WLCG-OSG-EGEE Ops' Minutes Mon 01 Sep 2008

Summary

  • The EMT made the decision to delay the deployment of the CREAM CE. This is because the WMS currently in production is not ICE enabled, but could accidentally match any CREAM CEs in production and cause a submission failure. A work-around is being introduced into YAIM to configure the CREAM CE with the GlueCEStateStatus parameter set ‘Special’. When this is ready, the CREAM CE will be released (on the order of 1-2 weeks). Users will then be able to submit jobs directly to the CREAM Ces (but not through a WMS). When the ICE enabled WMS is ready for production, this work-around will be removed.
  • The release team presented a proposal for a centralized distribution mechanism for the gLite clients (WN) to all production sites. It will be discussed in detail in the coming weeks (LCG GDB and Mgt Board, and EGEE SA1 coordination meetings).
  • GOCDB and the CIC portal have now the required features to declare downtimes for the operations tools so they are broadcasted automatically. Each operations tool will be registered in GOCDB. They will be able to declare downtimes which will be broadcasted to sites, ROCs and grid operators on duty.

Attendance

EGEE

  • Asia Pacific ROC: Min Tsai
  • Central Europe ROC: Malgorzata Krakowian
  • OCC / CERN ROC: John Shade, Antonio Retico, Nick Thackray, Steve Traylen, Maite Barroso, Diana Bosio
  • French ROC: Pierre, Osman
  • German/Swiss ROC: Torsten Antoni
  • Italian ROC:
  • Northern Europe ROC: David Groep, Mattias Wadenstein
  • Russian ROC: Lev Shamardin
  • South East Europe ROC: Kostas Koumantaros
  • South West Europe ROC: Kai Neuffer
  • UK/Ireland ROC: Jeremy Coles
  • GGUS: Torsten Antoni

WLCG

  • WLCG Service Cordination: Harry Renshall

WLCG Tier 1 Sites

  • ASGC: Min Tsai
  • BNL: Absent
  • CERN site:
  • FNAL:
  • FZK: Angela Poschlad
  • IN2P3: Pierre
  • INFN:
  • NDGF: Mattias Wadenstein
  • PIC: Kai
  • RAL: Derek Ross
  • SARA/NIKHEF: David Groep
  • TRIUMF:

LHC Experiments

  • ATLAS: Alessandro di Girolamo
  • LHCb:
  • CMS: Daniele
  • ALICE:

Feedback on Last Week's Minutes

None was given.

EGEE Items

Grid Operator Hand Over on Duty

  Primary Team Secondary Team
From ROC Russia ROC Italy
To ROC SEE ROC SWE

  • No issues this week

PPS Reports

  • The EMT made the decision to delay the deployment of the CREAM CE. This is because the WMS currently in production is not ICE enabled,
but could accidentally match any CREAM CEs in production and cause a submission failure.

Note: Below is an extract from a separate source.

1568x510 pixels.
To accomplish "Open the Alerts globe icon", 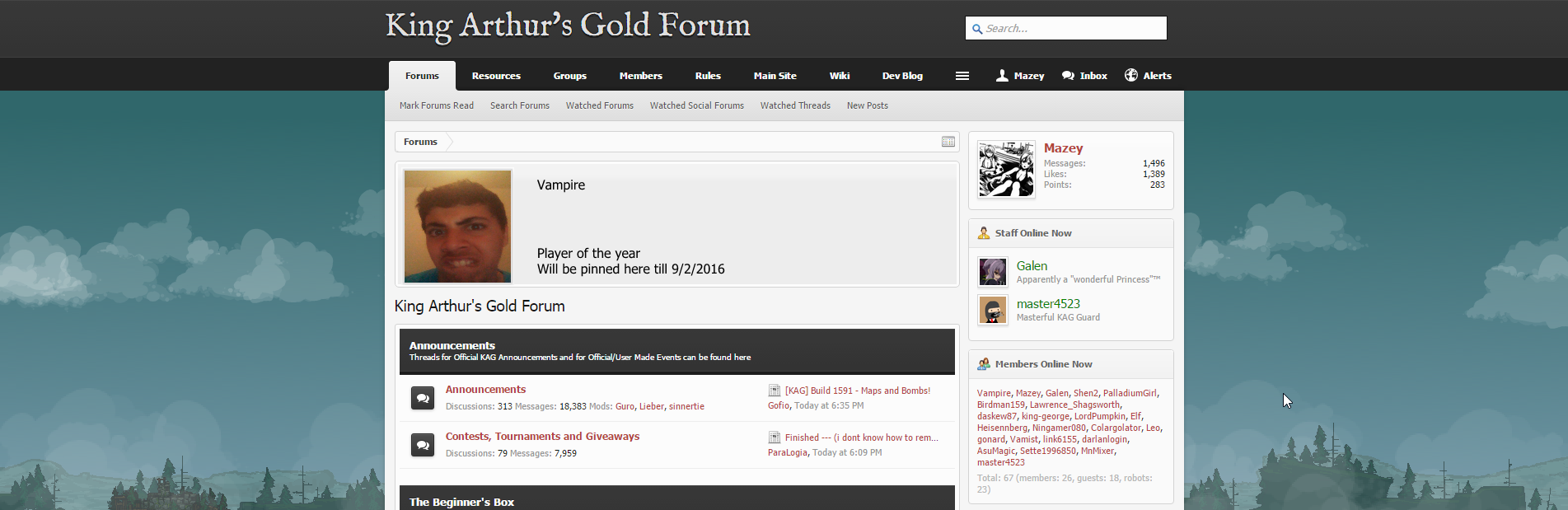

A work-around is being introduced into YAIM to configure the CREAM CE with the GlueCEStateStatus parameter set ‘Special’. When this is ready, the CREAM CE will be released (on the order of 1-2 weeks). Users will then be able to submit jobs directly to the CREAM Ces (but not through a WMS). When the ICE enabled WMS is ready for production, this work-around will be removed.

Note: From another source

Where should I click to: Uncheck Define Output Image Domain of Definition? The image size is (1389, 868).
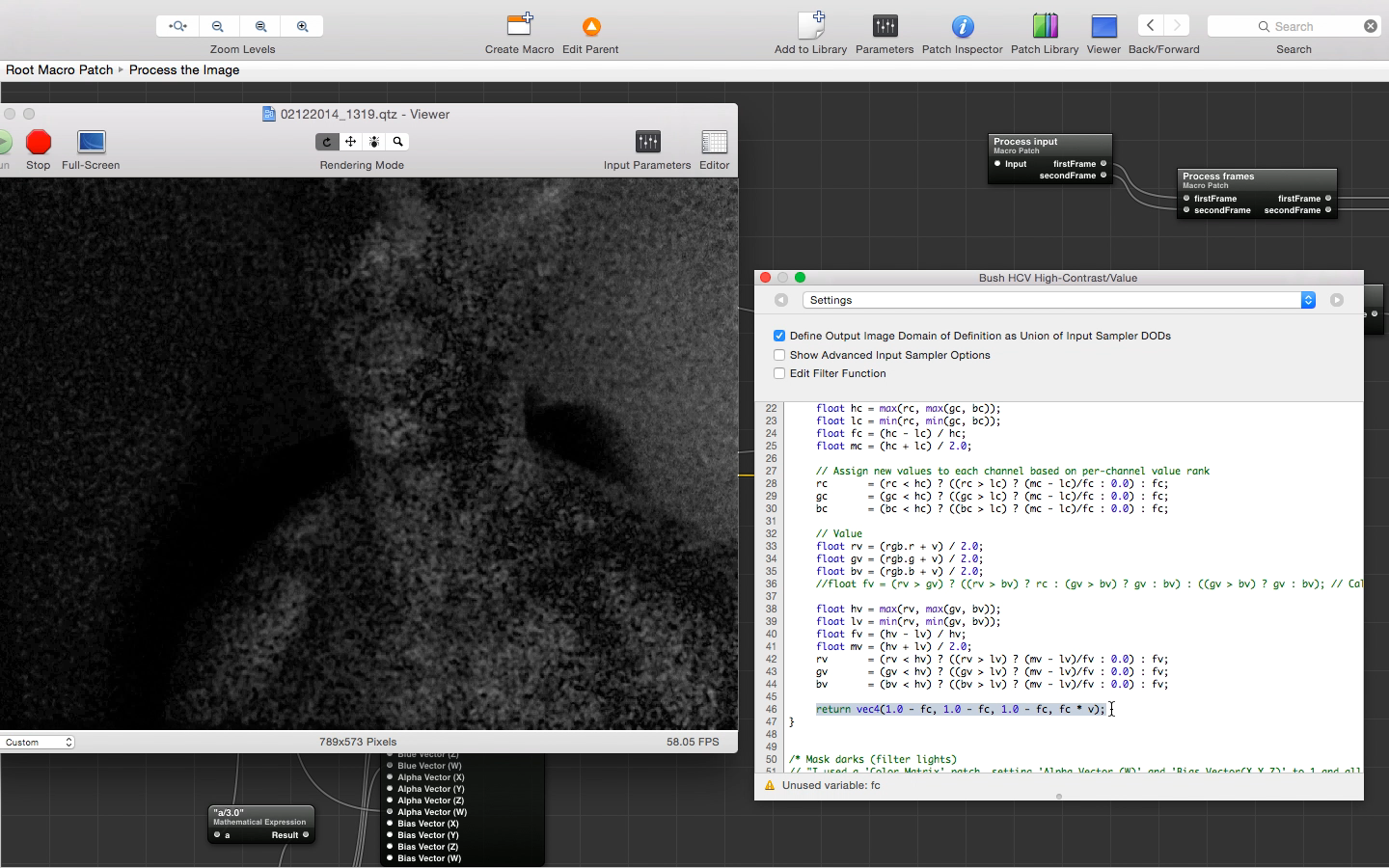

EGEE Items From ROC Reports

  • None this week

WN distribution mechanism

SA3 put forward a proposal for a centralized distribution mechanism for the gLite clients (WN).
Several responses have been received so far and are attached to the agenda page.
David Groep started describing the position of the Benelux and Nordic federation (attached to the agenda page). Summarizing, they don't agree both for procedural and technical reasons.
Oliver: the goal is to make client distribution much easier, lighter; to propagate updates more quickly; this will not increase the number of updates, and will not replace the present mechanism; this is requested by the LHC VOs, for the benefit of these VOs.
David: it might be beneficial for small sites that update automatically their software, but nor for all the sites.
Oliver: there is no indication that we would be overwriting any site defaults. We try to solve a problem: there are sites that are still running LCG 2_7, and the LHC VOs complain about sites not upgrading fast enough to the client versions they need.
David: this should be replaced by monitoring, and leave to the federations to chase to sites to update according to the VO requirements
FZK: scalability problems, already seen with this model applied by the experiments; also at Sara.
Kostas: not acceptable to have just a short time at the end of the summer to give our opinion on such an important new issue (new to non LCG sites)
Maarten: this could also be used for scalability testing at a big scale
Flavia: this is also a problem for other VOs, the client updates are not done as quickly as they would like
What to do next: gather feedback from all sites, and from other VOs. Encourage sites to participate in the coming discussions: tomorrow's LCG management board, next week's GDB, next week's SA1 coordination meeting.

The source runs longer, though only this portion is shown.